The drawback of miscanthus is that it has a large genome: a haploid genome is estimated at 2.5 billion base pairs. The base chromosome number of the Miscanthus genus is 19 chromosomes with ploidy levels that range from two to six times as much. Nevertheless, it has the tremendous advantage of being very close, taxonomically, to sorghum and maize, all three plants belonging to the Andropogoneae tribe. A recent comparative genomic study between M. sinensis and sorghum, maize, rice and Brachypodium distachyon (1) has even revealed that sorghum is the closest to miscanthus syntenically,* which dramatically expands the genomic resources available for miscanthus genetics and breeding.
*The two species have analogous gene sequences for the same chromosomes.

Experiments in Estrées-Mons

Two long-term experiments were begun in 2006 at INRA’s Estrées-Mons site, near Lille: “Biomass and Environment” and “Miscanthus Genetics”. Assays aim to identify those species that have the most energy potential when the entire plant is used, build knowledge of how the plant functions to adapt growing practices accordingly, and finally to assess production systems in terms of energy, the environment and from an economic point of view. These energy crop tests were implemented within the framework of the Industries and Agro-resources competitive cluster in Picardie Champagne-Ardenne, and of several research projects at national and European level (cf part 5 of this report).

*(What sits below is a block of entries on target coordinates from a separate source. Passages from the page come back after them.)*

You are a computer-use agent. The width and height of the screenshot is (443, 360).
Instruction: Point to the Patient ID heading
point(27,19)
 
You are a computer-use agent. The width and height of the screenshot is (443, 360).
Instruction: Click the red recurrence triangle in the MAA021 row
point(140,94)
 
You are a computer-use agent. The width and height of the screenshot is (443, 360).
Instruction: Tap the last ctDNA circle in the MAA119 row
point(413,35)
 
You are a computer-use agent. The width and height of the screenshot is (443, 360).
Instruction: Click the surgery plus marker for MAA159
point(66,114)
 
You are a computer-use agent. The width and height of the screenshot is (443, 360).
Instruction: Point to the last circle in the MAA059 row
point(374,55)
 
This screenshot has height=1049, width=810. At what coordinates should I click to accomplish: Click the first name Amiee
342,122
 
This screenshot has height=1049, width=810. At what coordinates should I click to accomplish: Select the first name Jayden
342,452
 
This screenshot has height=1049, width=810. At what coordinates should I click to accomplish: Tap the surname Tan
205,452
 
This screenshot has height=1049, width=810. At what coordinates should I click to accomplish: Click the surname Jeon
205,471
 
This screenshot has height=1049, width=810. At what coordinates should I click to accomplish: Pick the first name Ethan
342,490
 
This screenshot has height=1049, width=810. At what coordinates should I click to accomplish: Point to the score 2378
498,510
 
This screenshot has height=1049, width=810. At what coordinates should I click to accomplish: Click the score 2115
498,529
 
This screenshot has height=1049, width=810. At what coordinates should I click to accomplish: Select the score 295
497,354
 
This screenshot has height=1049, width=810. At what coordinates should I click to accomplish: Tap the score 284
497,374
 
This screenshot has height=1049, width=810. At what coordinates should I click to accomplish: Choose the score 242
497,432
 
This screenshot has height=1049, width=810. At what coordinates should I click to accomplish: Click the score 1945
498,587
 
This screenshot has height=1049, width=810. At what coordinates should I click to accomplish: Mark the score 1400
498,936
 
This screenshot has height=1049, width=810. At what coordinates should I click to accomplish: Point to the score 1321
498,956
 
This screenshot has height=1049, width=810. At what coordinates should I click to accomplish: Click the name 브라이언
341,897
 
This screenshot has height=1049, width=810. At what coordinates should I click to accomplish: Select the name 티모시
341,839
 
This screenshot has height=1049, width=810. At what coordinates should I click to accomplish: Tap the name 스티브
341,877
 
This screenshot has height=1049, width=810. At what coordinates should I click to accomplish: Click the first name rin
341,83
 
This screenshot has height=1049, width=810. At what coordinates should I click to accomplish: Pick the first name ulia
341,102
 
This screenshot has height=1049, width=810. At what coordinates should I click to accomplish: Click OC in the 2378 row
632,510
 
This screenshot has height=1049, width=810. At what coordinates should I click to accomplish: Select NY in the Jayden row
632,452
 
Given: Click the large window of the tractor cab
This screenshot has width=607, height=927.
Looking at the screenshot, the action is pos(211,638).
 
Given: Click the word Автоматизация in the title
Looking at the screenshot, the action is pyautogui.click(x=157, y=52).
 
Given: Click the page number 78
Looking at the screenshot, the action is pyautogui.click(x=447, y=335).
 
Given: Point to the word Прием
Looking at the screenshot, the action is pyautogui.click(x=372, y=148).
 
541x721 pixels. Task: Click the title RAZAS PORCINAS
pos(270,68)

(1)    Ma et al.2012. High resolution genetic mapping by genome sequencing reveals genome duplication and tetraploid genetic structure of the diploid Miscanthus sinensis. Plos One, 7(3): p. 1-11


The name miscanthus refers to the floral biology of the plant and derives from two Greek words: mischos, which is the small stem or stalk that connects the flower to the stem and anthos, which refers to the flower itself.

Geographic origin of the Miscanthus genus (according to Hodkinson et al, 2002).

The origins of miscanthus

Miscanthus was introduced in Denmark from Japan in 1930. Miscanthus is a genus consisting of anywhere from 12 (sensu stricto) to more than 20 species (sensu lato). The number of miscanthus species varies because the genus includes natural inter-specific hybrids, of which the most well-known is M. x giganteus, a cross between M. sacchariflorus and M. sinensis. Many species occur naturally in Asia, especially China.